**Working data:**

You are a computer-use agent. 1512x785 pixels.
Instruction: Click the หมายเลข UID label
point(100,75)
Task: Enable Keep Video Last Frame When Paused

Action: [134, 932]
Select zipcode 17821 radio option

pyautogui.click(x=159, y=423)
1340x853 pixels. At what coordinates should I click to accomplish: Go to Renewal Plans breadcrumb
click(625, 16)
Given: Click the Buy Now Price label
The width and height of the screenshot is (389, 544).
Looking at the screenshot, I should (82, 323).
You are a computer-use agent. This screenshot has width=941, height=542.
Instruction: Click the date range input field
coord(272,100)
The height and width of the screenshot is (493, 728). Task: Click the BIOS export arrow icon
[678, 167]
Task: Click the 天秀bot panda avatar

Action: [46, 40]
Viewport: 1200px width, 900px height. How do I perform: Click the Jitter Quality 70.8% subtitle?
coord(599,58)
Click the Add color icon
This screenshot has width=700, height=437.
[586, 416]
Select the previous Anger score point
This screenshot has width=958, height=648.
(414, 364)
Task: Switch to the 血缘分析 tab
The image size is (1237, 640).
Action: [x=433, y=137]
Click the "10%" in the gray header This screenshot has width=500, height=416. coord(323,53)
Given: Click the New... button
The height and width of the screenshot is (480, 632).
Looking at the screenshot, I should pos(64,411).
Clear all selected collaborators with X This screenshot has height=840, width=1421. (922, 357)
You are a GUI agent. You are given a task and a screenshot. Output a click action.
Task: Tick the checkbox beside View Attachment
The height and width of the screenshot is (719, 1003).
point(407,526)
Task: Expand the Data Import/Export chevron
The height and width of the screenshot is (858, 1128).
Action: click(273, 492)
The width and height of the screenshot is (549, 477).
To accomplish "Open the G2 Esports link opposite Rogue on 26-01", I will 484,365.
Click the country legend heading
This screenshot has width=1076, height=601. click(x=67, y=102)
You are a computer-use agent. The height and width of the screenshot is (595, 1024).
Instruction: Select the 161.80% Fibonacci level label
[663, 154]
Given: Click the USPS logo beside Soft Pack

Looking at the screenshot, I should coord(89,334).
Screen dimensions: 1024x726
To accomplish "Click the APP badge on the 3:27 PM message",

**What is expected:** Repeat the material above in full so that each line matches the original exactly.

**Solution to this task:**
You are a computer-use agent. 1512x785 pixels.
Instruction: Click the หมายเลข UID label
point(100,75)
Task: Enable Keep Video Last Frame When Paused

Action: [134, 932]
Select zipcode 17821 radio option

pyautogui.click(x=159, y=423)
1340x853 pixels. At what coordinates should I click to accomplish: Go to Renewal Plans breadcrumb
click(625, 16)
Given: Click the Buy Now Price label
The width and height of the screenshot is (389, 544).
Looking at the screenshot, I should (82, 323).
You are a computer-use agent. This screenshot has width=941, height=542.
Instruction: Click the date range input field
coord(272,100)
The height and width of the screenshot is (493, 728). Task: Click the BIOS export arrow icon
[678, 167]
Task: Click the 天秀bot panda avatar

Action: [46, 40]
Viewport: 1200px width, 900px height. How do I perform: Click the Jitter Quality 70.8% subtitle?
coord(599,58)
Click the Add color icon
This screenshot has width=700, height=437.
[586, 416]
Select the previous Anger score point
This screenshot has width=958, height=648.
(414, 364)
Task: Switch to the 血缘分析 tab
The image size is (1237, 640).
Action: [x=433, y=137]
Click the "10%" in the gray header This screenshot has width=500, height=416. coord(323,53)
Given: Click the New... button
The height and width of the screenshot is (480, 632).
Looking at the screenshot, I should pos(64,411).
Clear all selected collaborators with X This screenshot has height=840, width=1421. (922, 357)
You are a GUI agent. You are given a task and a screenshot. Output a click action.
Task: Tick the checkbox beside View Attachment
The height and width of the screenshot is (719, 1003).
point(407,526)
Task: Expand the Data Import/Export chevron
The height and width of the screenshot is (858, 1128).
Action: click(273, 492)
The width and height of the screenshot is (549, 477).
To accomplish "Open the G2 Esports link opposite Rogue on 26-01", I will 484,365.
Click the country legend heading
This screenshot has width=1076, height=601. click(x=67, y=102)
You are a computer-use agent. The height and width of the screenshot is (595, 1024).
Instruction: Select the 161.80% Fibonacci level label
[663, 154]
Given: Click the USPS logo beside Soft Pack

Looking at the screenshot, I should coord(89,334).
Screen dimensions: 1024x726
To accomplish "Click the APP badge on the 3:27 PM message",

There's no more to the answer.